====== Material for this task ======

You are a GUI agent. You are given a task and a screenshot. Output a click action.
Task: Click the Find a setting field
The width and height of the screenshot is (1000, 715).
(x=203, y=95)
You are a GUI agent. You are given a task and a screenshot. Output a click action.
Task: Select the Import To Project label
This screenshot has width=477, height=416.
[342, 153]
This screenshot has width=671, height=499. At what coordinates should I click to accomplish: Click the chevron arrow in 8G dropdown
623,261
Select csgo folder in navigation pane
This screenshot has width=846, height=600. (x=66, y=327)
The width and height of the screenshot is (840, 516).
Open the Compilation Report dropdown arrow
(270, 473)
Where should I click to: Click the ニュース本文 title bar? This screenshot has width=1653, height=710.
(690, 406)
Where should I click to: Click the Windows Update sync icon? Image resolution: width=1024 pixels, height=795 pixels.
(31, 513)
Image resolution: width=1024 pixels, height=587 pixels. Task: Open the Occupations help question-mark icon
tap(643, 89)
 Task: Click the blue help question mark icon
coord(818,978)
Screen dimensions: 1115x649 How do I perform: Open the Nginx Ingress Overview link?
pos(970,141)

======

**Problem description:**
Retype word for word the lines running from the line containing "Where should I click to: Click the ニュース本文" to the end of the listing, and only those.

**Answer for this exercise:**
Where should I click to: Click the ニュース本文 title bar? This screenshot has width=1653, height=710.
(690, 406)
Where should I click to: Click the Windows Update sync icon? Image resolution: width=1024 pixels, height=795 pixels.
(31, 513)
Image resolution: width=1024 pixels, height=587 pixels. Task: Open the Occupations help question-mark icon
tap(643, 89)
 Task: Click the blue help question mark icon
coord(818,978)
Screen dimensions: 1115x649 How do I perform: Open the Nginx Ingress Overview link?
pos(970,141)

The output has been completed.